By the afternoon, the small team had cleared thirteen landmines. They disarmed all of them, lining them up neatly on the ground.
Song Ran squatted on the side taking photos. She saw Li Zan divide the landmines into two rows and asked, "Is there any difference?"
"These six are pressure-activated, and these seven are tripwire-activated," Li Zan explained.
Song Ran held up the recording microphone and asked, "What does pressure-activated mean?"
"It explodes as soon as you step on it."
"What about the kind in the movies?"
"Movies?" He turned to look at her. "In movies, they usually show mines that explode only when you release the pressure. It's called pressure-release. It's rarely used in reality; usually, mines explode upon pressure, no time for sentimentality."
"Oh," she realized.
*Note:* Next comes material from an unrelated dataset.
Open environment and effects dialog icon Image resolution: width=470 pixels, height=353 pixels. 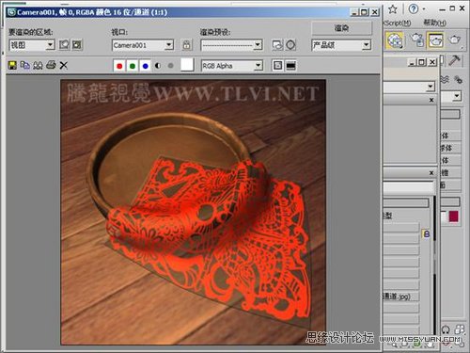click(x=290, y=45)
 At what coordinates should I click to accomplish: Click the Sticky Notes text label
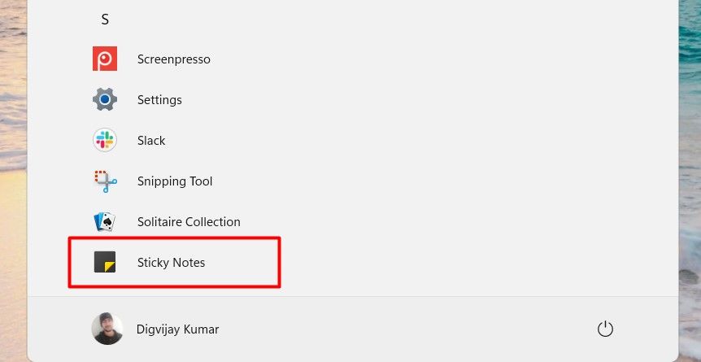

In the past, she often wondered why landmines had such a significant flaw in movies, always allowing the protagonist to escape. It turns out it's the scriptwriter's design.
In the late afternoon, the team cleared a safe passage. The Dongguo soldiers with the team set up markers alongside the passage and also dispatched individuals to inform the local residents in the village.
Everyone packed up their instruments and tools and started heading back. After a whole day of fieldwork, everyone was exhausted, silently focusing on the journey with fatigue replacing the morning's lightness.
The sky was cloudless, a vast expanse of blue like the sea; the sun still intense, scorching the mountains and fields. Passing by a hill, the vast wheat fields looked like a golden ocean.
Song Ran, with sharp eyes, spotted an elderly person wearing ethnic clothing and a sweat-soaked headscarf.
He hunched over, carrying a hemp sack, slowly walking along the field embankment. The old man was thin and frail, but the sack on his back seemed unusually robust, like a big, round dumpling, bending his waist.
Song Ran opened the camera, adjusted the lens, and spoke softly into the recording microphone, "Encountered a local elderly person on the road. He's carrying a sack, probably... grains?"
Li Zan listened, looked up, and saw the elderly person in coarse clothes and pants walking through the blue sky and wheat fields, resembling a painting. He squinted to make out the details and said, "It's grains. When we came over this morning, he was harvesting wheat in the field on that side of the mountain."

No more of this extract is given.